Safety Concerns Involving Heavier Children

Unfortunately, many young children are too heavy for standard car safety seats, which are designed to fit one to three–year–olds weighing up to 40 pounds. The recent Johns Hopkins study found that more than a quarter of a million U.S. children ages one to six exceed the weight limit for standard-sized car seats.

The law (as of October 2005) requires that children under the age of seven years old and under the weight of 60 pounds must ride in a car or booster seat. Make sure you know the current regulations: click on this link for information on the CT Safe Kids organization’s website.

Has your child been injured in a car accident due to the negligence of someone else’s driving? If so, Casper & de Toledo will use the experienced and compassionate help you deserve in a case like this. Fill out our online contact form today, or call us at (203) 325-8600!

According to researchers, car seats that are not appropriately sized for heavier, younger children could place them at increased risk for injury in a car accident. Wendy Shields  of Johns Hopkins noted that many of these children are not mature enough or tall enough for booster safety seats, which are typcially used for children ages four and up. She states that typically, such heavier, younger children use the car’s safety belts for restraints. But the use of adult seatbelts with young children can be fatal, even in minor accidents, Shields warns, because they “arrest the very young in the wrong spots.”

Government data indicates that more than 23 percent of U.S. children aged two to five were overweight and more than 10 percent of those children were obese in 2001–02. According to Morgan Downey, head of the Washington–based American Obesity Association, which is funded by Abbott Laboratories and Weight Watchers International Inc., “the number of overweight toddlers will probably keep rising. The medical researchers we work with see nothing happening to reverse this trend.”
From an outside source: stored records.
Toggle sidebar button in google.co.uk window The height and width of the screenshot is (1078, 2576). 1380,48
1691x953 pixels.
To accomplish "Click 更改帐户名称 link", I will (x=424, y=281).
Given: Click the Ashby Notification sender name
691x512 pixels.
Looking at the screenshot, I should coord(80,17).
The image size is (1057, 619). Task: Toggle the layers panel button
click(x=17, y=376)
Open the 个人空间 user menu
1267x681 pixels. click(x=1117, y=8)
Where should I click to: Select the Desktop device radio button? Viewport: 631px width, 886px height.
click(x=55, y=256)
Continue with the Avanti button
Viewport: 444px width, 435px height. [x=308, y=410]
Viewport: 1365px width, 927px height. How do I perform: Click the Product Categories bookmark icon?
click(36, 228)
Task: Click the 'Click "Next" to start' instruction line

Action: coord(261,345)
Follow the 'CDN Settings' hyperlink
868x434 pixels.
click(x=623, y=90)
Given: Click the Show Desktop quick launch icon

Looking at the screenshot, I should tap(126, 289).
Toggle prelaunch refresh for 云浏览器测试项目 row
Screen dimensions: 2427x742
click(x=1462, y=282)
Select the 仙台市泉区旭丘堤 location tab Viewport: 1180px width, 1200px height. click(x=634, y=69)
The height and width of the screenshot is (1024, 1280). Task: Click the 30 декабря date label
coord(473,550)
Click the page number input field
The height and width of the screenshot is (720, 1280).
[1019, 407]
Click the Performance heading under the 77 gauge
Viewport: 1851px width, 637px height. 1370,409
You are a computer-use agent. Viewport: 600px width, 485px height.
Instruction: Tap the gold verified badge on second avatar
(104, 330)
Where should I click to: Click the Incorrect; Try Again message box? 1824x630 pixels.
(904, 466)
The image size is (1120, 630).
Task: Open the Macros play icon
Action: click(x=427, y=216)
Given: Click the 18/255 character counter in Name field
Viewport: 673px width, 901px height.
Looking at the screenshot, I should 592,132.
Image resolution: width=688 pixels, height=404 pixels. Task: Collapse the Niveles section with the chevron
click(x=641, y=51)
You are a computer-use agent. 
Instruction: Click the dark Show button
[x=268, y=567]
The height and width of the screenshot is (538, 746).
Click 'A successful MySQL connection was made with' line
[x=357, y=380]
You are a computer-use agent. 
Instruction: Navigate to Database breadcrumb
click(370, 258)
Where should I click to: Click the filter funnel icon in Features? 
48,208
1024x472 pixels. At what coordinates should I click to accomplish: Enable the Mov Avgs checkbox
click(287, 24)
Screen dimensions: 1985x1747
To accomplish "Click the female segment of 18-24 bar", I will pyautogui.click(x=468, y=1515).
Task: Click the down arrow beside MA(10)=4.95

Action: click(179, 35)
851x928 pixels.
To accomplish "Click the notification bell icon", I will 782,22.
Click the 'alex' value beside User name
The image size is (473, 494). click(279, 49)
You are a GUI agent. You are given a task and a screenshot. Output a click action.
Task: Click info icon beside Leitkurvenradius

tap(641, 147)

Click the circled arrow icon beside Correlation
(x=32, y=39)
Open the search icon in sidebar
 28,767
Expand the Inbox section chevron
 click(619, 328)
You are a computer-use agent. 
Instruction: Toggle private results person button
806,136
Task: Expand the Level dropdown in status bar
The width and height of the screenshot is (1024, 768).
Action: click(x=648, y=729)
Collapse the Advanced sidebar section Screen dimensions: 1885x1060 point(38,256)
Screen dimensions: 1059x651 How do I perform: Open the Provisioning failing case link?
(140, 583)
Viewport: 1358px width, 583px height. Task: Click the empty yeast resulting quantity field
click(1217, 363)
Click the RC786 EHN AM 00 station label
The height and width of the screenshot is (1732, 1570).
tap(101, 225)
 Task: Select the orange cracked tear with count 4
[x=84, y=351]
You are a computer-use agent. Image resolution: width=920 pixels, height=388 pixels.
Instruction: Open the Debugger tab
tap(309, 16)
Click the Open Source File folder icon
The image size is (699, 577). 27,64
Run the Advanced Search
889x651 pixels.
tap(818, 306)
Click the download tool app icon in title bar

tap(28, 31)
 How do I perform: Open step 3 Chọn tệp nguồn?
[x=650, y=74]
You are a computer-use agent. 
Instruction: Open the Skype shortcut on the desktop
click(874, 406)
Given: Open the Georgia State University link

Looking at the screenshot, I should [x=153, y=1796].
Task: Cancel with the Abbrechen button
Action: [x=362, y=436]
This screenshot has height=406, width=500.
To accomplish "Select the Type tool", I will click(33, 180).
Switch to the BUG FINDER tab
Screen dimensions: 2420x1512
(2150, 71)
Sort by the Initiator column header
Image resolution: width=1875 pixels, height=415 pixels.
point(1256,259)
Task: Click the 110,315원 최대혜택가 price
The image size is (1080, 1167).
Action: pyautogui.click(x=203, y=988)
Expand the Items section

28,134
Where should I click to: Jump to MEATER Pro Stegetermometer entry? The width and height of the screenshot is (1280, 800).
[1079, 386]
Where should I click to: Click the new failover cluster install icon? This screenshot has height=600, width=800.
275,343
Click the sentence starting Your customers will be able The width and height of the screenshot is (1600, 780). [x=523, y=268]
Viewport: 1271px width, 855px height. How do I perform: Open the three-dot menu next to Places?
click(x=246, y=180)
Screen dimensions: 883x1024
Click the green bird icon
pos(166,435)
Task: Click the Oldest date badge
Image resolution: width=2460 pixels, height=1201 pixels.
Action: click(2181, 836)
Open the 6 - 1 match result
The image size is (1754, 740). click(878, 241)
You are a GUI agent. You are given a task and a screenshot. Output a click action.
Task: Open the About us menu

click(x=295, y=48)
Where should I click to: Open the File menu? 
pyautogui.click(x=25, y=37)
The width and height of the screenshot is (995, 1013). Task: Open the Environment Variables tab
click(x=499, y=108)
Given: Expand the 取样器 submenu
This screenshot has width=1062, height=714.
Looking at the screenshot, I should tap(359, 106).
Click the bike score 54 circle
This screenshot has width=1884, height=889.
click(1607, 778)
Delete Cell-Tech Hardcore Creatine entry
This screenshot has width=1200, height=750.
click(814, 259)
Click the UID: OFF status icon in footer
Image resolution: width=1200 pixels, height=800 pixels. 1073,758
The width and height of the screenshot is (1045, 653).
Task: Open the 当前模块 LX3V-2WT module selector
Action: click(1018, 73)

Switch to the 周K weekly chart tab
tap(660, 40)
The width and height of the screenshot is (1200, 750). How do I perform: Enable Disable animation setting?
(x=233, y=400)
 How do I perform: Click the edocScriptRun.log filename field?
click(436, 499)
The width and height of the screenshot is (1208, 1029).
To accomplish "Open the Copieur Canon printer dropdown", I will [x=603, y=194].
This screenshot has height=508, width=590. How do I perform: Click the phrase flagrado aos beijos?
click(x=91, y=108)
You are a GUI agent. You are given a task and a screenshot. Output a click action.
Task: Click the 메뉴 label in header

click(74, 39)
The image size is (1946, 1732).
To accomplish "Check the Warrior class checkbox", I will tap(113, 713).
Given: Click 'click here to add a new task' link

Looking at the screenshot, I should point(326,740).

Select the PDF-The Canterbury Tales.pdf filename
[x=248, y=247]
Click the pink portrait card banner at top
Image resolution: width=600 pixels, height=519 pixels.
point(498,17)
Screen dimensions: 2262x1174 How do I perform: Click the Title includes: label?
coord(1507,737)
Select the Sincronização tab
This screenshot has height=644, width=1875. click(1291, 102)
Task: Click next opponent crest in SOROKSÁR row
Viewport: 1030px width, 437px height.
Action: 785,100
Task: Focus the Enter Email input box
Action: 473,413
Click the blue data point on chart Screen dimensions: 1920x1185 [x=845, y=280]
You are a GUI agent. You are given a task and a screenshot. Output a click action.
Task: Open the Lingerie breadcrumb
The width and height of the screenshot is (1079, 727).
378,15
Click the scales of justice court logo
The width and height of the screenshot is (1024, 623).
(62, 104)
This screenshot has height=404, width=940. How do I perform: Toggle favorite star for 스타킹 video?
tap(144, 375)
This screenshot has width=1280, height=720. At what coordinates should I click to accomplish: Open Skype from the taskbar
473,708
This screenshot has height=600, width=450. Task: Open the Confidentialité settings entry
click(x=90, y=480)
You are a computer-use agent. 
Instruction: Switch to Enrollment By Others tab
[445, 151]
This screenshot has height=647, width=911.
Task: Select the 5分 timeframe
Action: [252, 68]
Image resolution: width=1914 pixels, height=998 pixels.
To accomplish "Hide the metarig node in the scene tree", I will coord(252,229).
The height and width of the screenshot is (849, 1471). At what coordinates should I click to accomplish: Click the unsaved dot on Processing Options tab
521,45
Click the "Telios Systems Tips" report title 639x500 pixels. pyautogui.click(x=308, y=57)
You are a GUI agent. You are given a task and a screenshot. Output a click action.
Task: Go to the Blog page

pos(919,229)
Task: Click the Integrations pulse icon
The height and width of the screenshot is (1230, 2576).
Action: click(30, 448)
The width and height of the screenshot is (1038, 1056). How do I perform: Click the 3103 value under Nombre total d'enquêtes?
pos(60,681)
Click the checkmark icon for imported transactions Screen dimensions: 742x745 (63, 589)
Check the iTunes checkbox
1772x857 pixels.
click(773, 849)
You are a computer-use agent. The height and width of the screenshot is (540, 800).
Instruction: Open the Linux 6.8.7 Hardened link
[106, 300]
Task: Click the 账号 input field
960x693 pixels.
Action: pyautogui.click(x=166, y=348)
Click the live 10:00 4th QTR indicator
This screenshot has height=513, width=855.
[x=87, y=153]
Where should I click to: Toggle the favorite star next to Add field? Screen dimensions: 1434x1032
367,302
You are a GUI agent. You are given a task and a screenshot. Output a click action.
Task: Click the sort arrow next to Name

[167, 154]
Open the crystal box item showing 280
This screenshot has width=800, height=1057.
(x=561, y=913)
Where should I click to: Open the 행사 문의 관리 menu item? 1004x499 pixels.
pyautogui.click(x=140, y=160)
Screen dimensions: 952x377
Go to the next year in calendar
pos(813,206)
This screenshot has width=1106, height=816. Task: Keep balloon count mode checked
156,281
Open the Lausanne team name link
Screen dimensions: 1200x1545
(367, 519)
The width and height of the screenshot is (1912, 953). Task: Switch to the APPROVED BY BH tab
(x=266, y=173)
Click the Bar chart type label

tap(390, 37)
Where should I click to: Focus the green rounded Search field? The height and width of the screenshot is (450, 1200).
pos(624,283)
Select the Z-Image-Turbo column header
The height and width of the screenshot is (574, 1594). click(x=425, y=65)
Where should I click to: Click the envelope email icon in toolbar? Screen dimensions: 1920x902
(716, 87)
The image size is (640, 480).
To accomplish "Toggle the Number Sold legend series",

In response to this upward trend, Britax and Dorel Juvenile Group, maker of Cosco brand car seats, both introduced harness seats last year for children who weigh up to 65 pounds. Unfortunately, oversized child–safety seats cost as much as three times the price of a standard–sized seat. It is not surprising that the John Hopkins study shows that children from poor families are among those most at risk from unsafe seats.

Booster Seats and Adult Seatbelts

Children confined to booster seats may not be fully protected. When a booster seat is used, a child is still exposed to danger on the outboard side of the vehicle. The child using a booster seat should be placed in the center position of the back seat of the automobile, but not unless the middle bench position is equipped with a three–point harness restraint.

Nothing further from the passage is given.